Thyssen favorisiert europäisches Marinebündnis
Abgetaucht in rote Zahlen

Der traditionsreichen Werft HDW geht es noch schlechter, als viele vermuten. Und die Thyssen-Aktionäre werden dafür zahlen müssen – auf politischen Druck.

DÜSSELDORF. Heinz Burmester, 64, hatte ein bisschen mehr Zeit einkalkuliert. Bis Anfang Juni, so plante der Vorstandschef von HDW, sollte der Verkauf der Kieler Werft über die Bühne sein. Während der Kieler Woche Ende Juni wollte er dann mit geladenen Gästen an Bord der werfteigenen „Pegasus“ in Ruhe seinen Abschied aus dem Norden feiern – und gleichzeitig die Übergabe der Werft an den neuen Eigentümer: die Thyssen-Krupp AG.

Aber dann ging alles schneller als geplant. Gestern Morgen schon, fast genau einen Monat vor Beginn des Kieler Segelspektakels, informierte Thyssen die Finanzmärkte über eine am Sonntag unterschriebene Absichtserklärung: HDW soll künftig zur Thyssen-Krupp Werften GmbH gehören, und die amerikanische Investorengruppe One Equity Partners (OEP) erhält dafür 25 Prozent des neuen Verbunds plus 240 Millionen Euro in bar.

Gut sieht das aus, auf den ersten Blick.

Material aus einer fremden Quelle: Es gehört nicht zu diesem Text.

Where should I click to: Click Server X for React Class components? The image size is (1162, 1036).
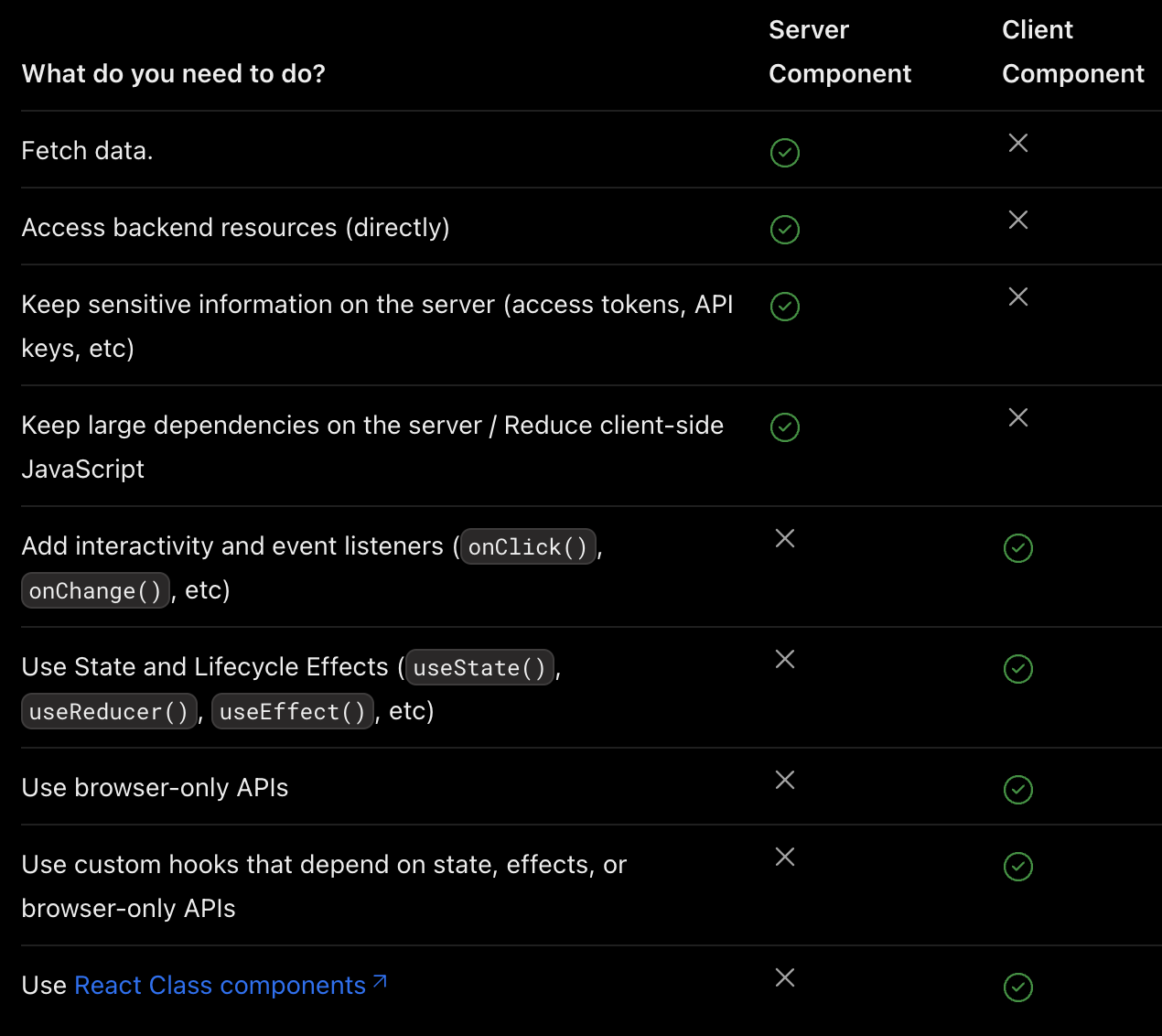(x=785, y=977)
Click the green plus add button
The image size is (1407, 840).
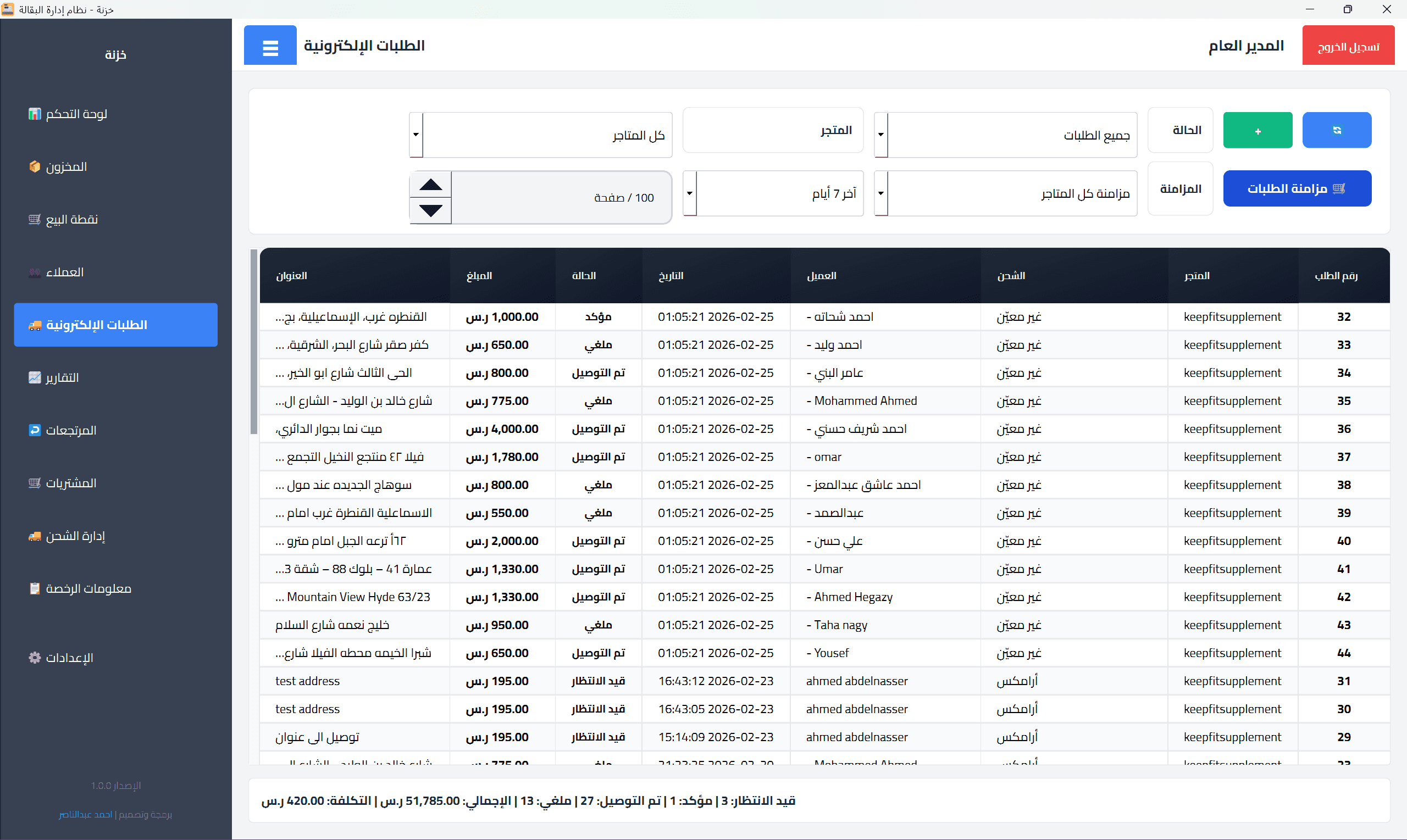coord(1258,130)
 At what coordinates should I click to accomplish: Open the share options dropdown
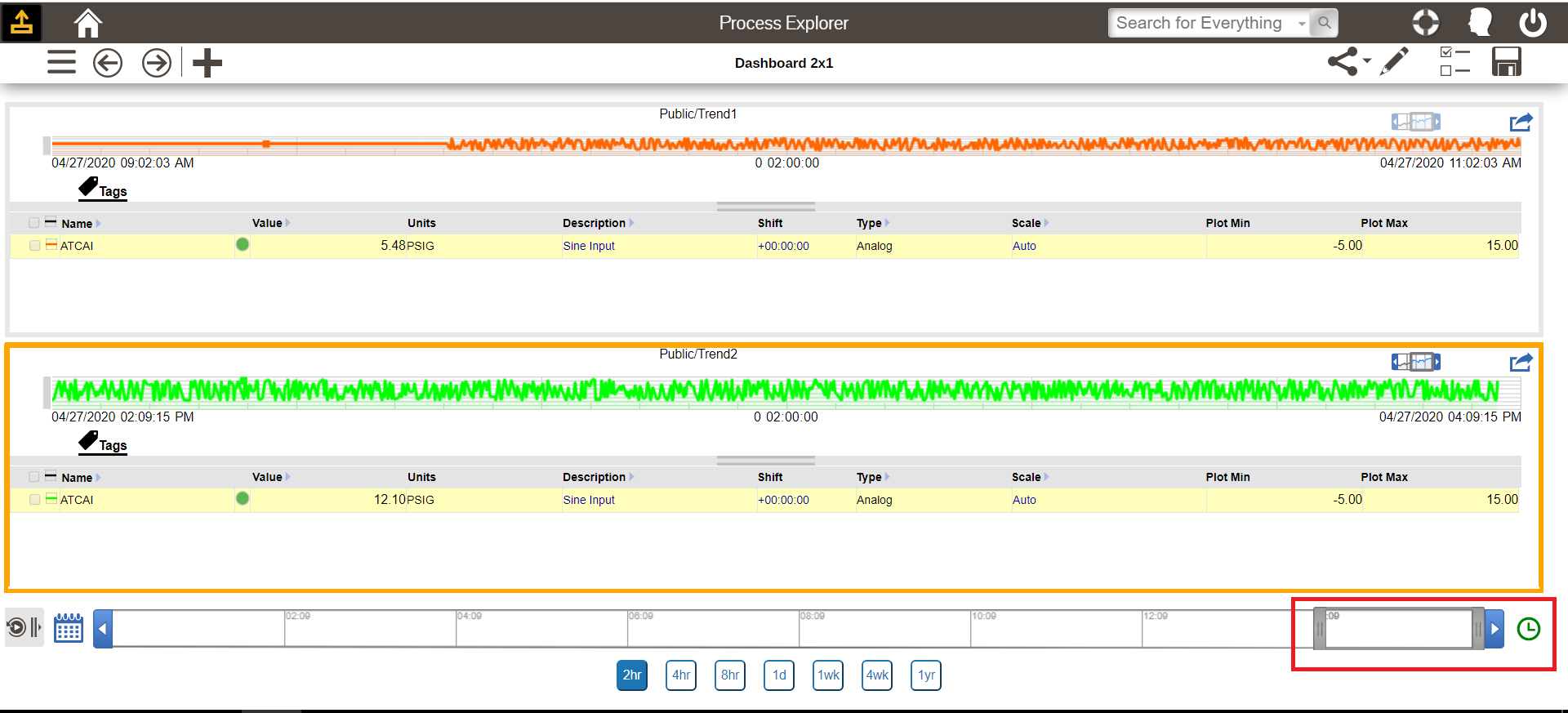[1348, 62]
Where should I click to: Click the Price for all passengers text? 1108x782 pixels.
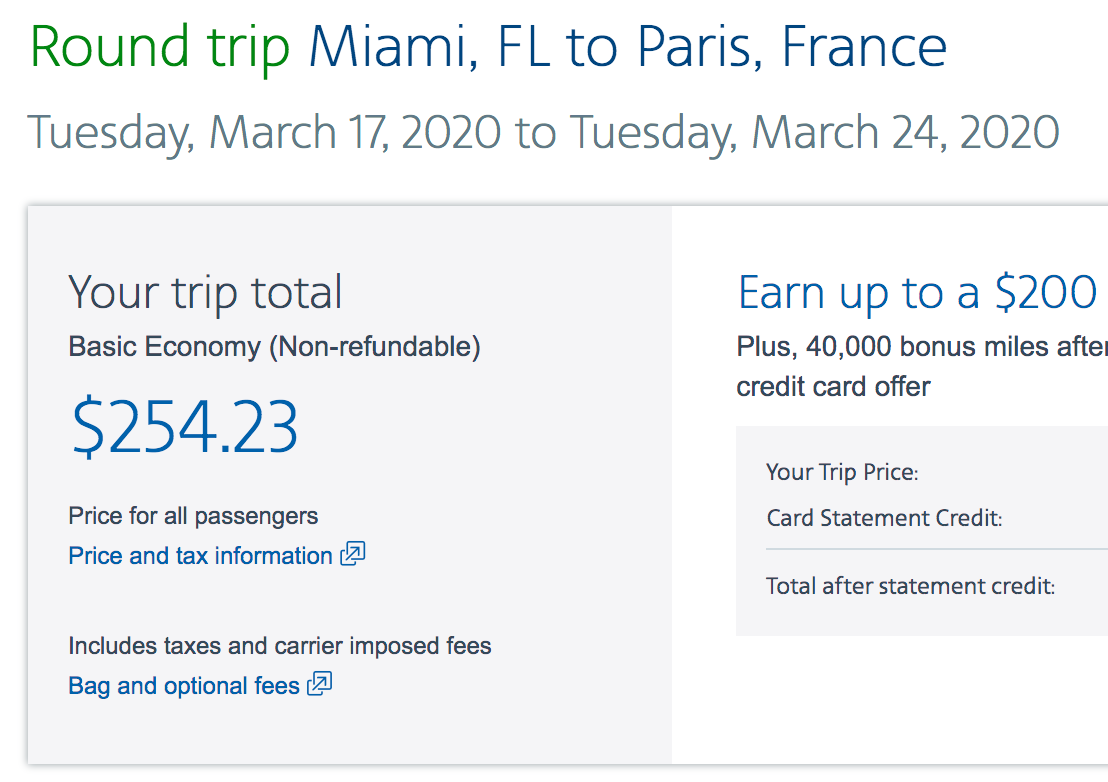[x=193, y=516]
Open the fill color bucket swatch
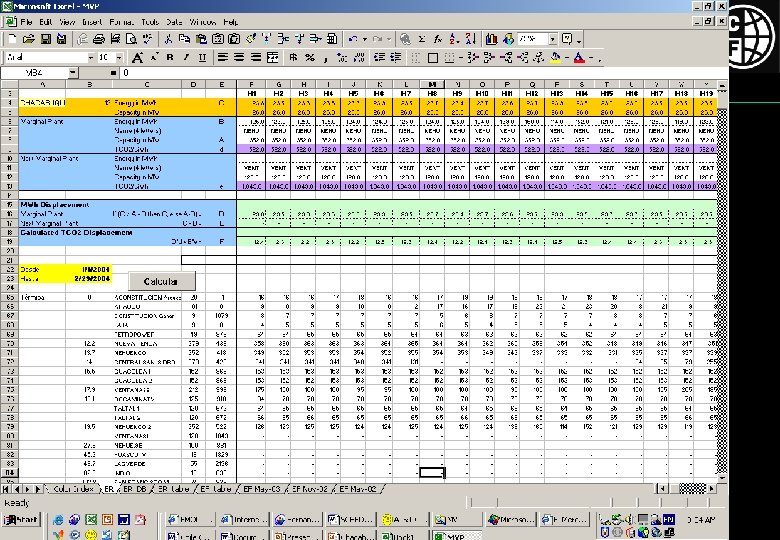780x540 pixels. tap(555, 57)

Endlich ein Schritt zur allseits geforderten Konsolidierung der Werftenbranche. Und endlich hat nicht länger ein US-Unternehmen die volle Macht über eine Firma, deren U-Boot-Technologie weltweit einzigartig ist. Aber es bleibt vieles offen. Was etwa will Thyssen-Krupp mit einem Unternehmen, für das die Wortwahl „Sanierungsfall“ schon beschönigend ist? Und wie geht es weiter mit dem neuen Verbund? In OEP-Kreisen heißt es dazu, Thyssen favorisiere eindeutig ein europäisches Marinebündnis gemeinsam mit den französischen Konzernen Thales und DCN.

Vor den Franzosen aber haben viele in Kiel Angst. „Bei einem Direktverkauf an Thales oder DCN hätte HDW richtig Wasser gesoffen“, sagt IG-Metall-Funktionär Wolfgang Mädel und erinnert an einen Gewerkschaftskongress vor nicht allzu langer Zeit: „Da hat sich ein DCN-Manager hingestellt und versprochen, kein französischer Arbeitsplatz werde verloren gehen. Dabei benötigen die für die gleiche Arbeit viermal so viel Personal wie wir.“ Das Szenario: Die Franzosen nutzen die hoch gelobte Technik aus Kiel, aber nicht die Mitarbeiter dort.